Genes can cause neurological diseases

Spinocerebellar ataxia (SCA) is a genetic disease that causes wasting away of the cerebellum — the portion of our brain responsible for controlling voluntary muscle movement, like walking, speaking, even the direction our eyes move.

Currently, SCA has no cure or treatment and genetic mutations responsible for about 30 percent of cases are still unidentified. However, two different families with inherited SCA looking for treatment and unable to be helped, had gene samples sent to Hiroshima University to begin the process of identifying their new mutation.
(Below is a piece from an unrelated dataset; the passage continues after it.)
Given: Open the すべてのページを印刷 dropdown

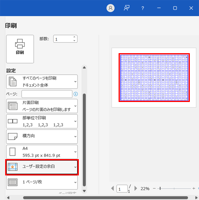Looking at the screenshot, I should click(x=42, y=82).
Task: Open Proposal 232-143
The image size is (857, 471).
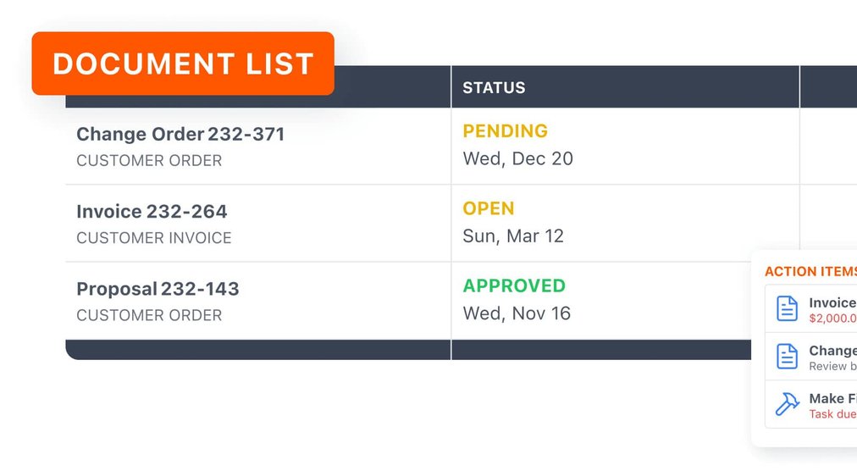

After sequencing the genes of family members with SCA, a research team — led by Professor Hideshi Kawakami MD PhD, from the Department of Epidemiology at Hiroshima University — began statistical analysis comparing family members' DNA to unrelated people without SCA. The analysis identified which gene variation SCA family members shared that is not found in healthy people.

The research appears in the journal Molecular Brain.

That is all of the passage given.